What is the order in which Luigi executes the methods (run, output, requires). I understand requires is run as a first check for checking the validity of the task DAG, but shouldn't output be run after run()?
I'm actually trying to wait for a kafka message in run and based on that trigger a bunch of other tasks and return a LocalTarget. Like this:
def run(self):
for message in self.consumer:
self.metadata_key = str(message.value, 'utf-8')
self.path = os.path.join(settings.LUIGI_OUTPUT_PATH, self.metadata_key, self.batch_id)
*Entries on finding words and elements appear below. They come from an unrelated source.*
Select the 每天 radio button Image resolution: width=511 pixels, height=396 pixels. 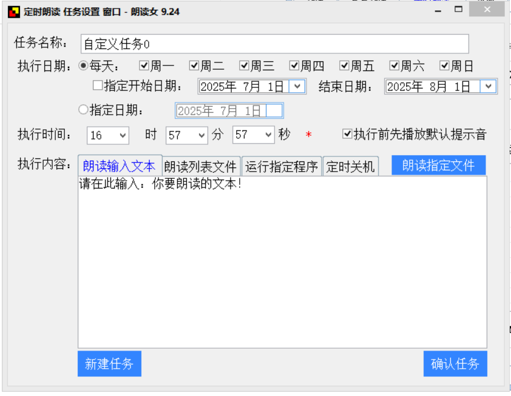pyautogui.click(x=83, y=66)
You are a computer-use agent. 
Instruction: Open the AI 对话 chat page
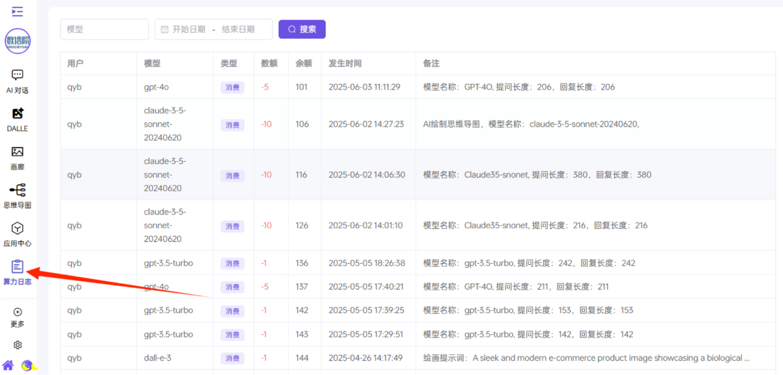pyautogui.click(x=17, y=81)
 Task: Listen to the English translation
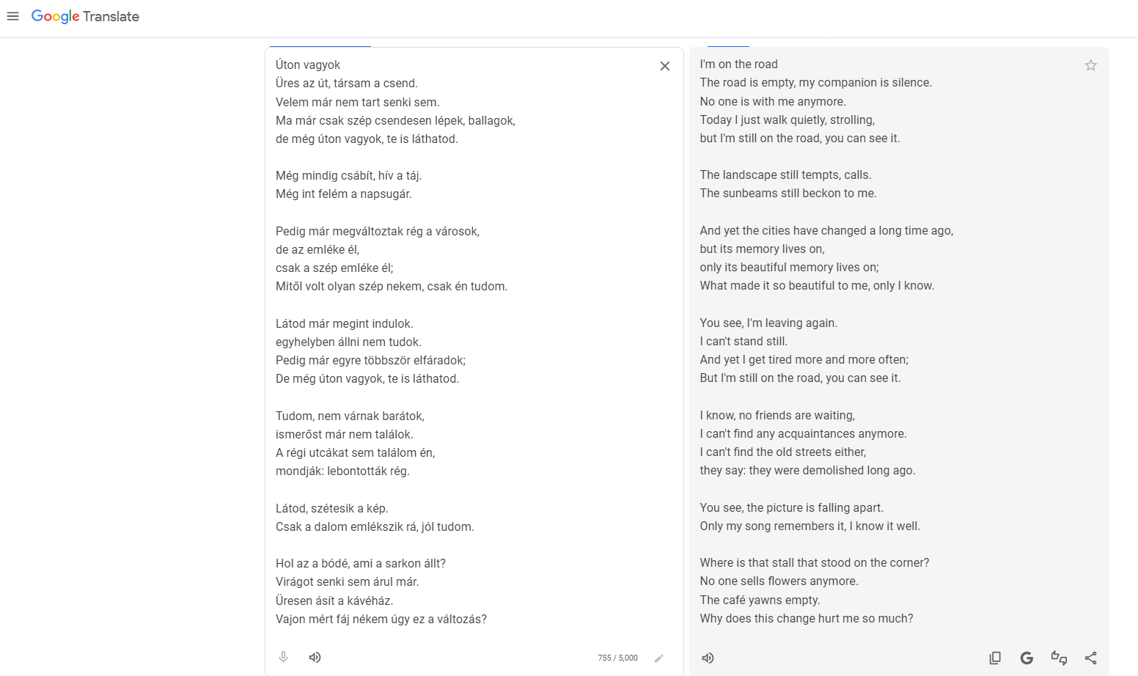[708, 658]
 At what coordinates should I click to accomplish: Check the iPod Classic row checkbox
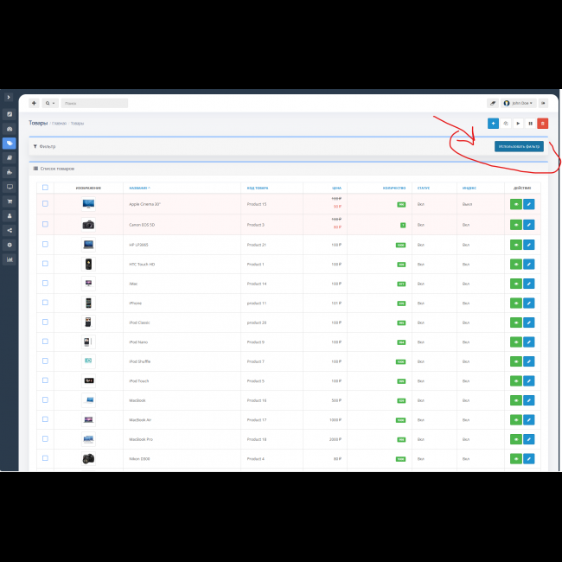(x=45, y=322)
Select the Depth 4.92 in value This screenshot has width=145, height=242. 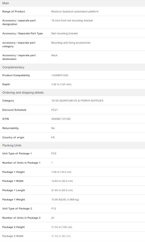click(61, 84)
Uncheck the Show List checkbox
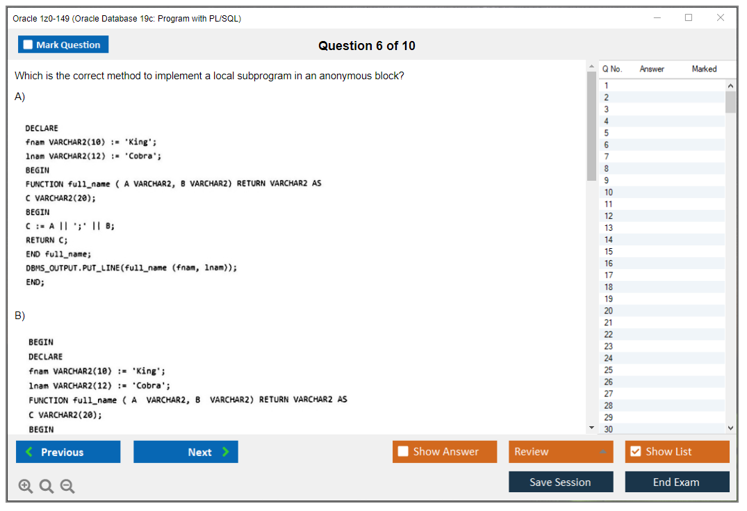This screenshot has width=747, height=511. (x=635, y=452)
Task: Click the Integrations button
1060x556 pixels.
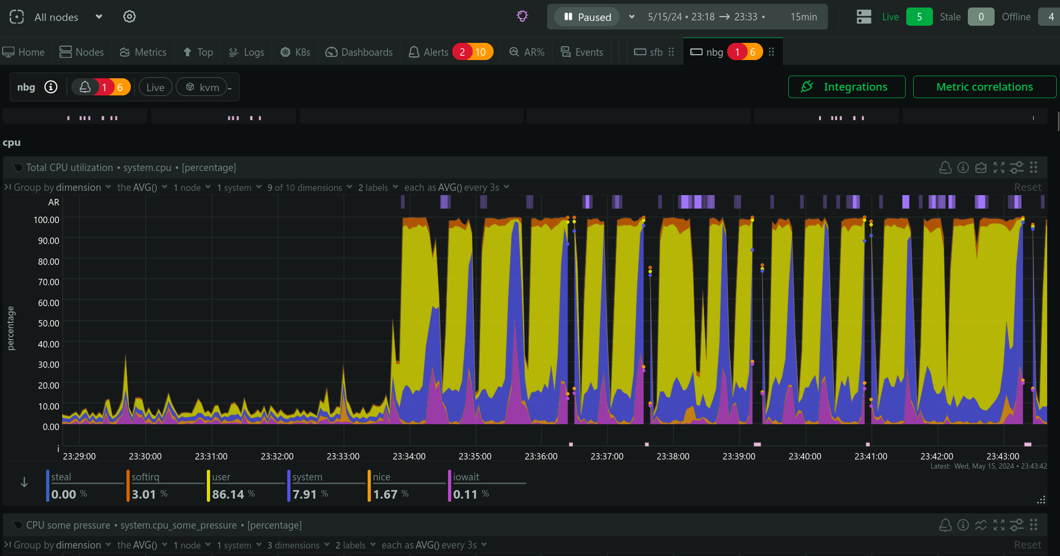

if not os.path.exists(self.path):
os.mkdir(self.path)
with self.conn.cursor() as cursor:
all_accounts = cursor.execute('select domainname from tblaccountinfo;')
for each in all_accounts:
open(os.path.join(self.path,each)).close()
def output(self):
return LocalTarget(self.path)
However, I get an error saying:
Exception: path or is_tmp must be set
At the return LocalTarget(self.path) line. Why does luigi try to execute the def output() method till def run() is done?
When you run a pipeline (ie one or more tasks), Luigi first checks whether its output targets already exist, and if not, schedules the task to run.
How does Luigi know what targets it must check? It just gets them calling your task's
output()
method.